I borrowed two audio-books for our long road trip last month -- we put off listening to them for a while, for some reason, but when we did, they were a huge success with all of us. The first was Agatha Christie's One, Two, Buckle My Shoe read by Hugh Fraser -- the title would not have been one of my first choices of Christie's books, but the reading was absolutely first-rate. I like Hugh Fraser enormously anyway, I think he's made a wonderful Hastings, so that was all right -- but he has caught both David Suchet's Poirot voice and Philip Jackson's Japp uncannily well. If I hadn't known it was Hugh Fraser doing all of it, I would have been hard pressed to tell. Highly entertaining.

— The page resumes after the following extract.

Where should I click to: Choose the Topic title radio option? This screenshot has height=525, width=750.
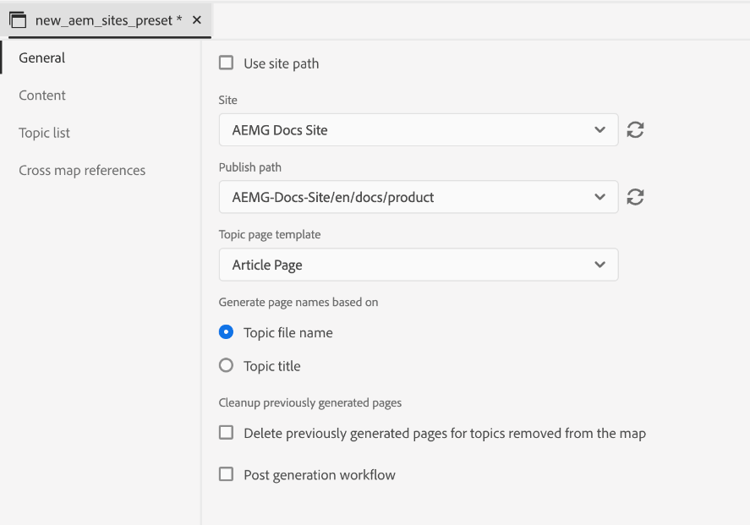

We haven't finished listening to this yet, since now that we are not trapped in the car for hours on end, it is difficult to all sit down together, but Christopher Timothy's reading of All Creatures Great and Small is also wonderful. I had tried to introduce Julia to James Herriot a few years ago, since she loves animals so much, but for some reason she did not get into it -- was it simply the weight of the compilation volume?! Perhaps it was only that the timing was wrong, for now we were howling with laughter from almost the very beginning -- "'Wass is dis you haff done?' he spluttered, his fat jowls quivering with rage 'You kom to my house under false pretences, you insult Fräulein Brompton, you trink my tea, you eat my food. Vat else you do, hein?'" I had these stories practically memorized years ago, and things came back to me like visiting a well-beloved place -- "'Ay, he's womiting, sorr, womiting bad'" -- "'The only tricky bit was getting him to swallow that bit about the parasitology'" -- "'Mr Herriot! Please come, Tricki's gone flop-bott again!'" -- oh, time for a re-read!
I have never read Herriot, but my nephew and I watched the series together on Netflix a few years ago, and Tricki's gone flop-bott become one of our inside jokes. Always good for an 8 year old...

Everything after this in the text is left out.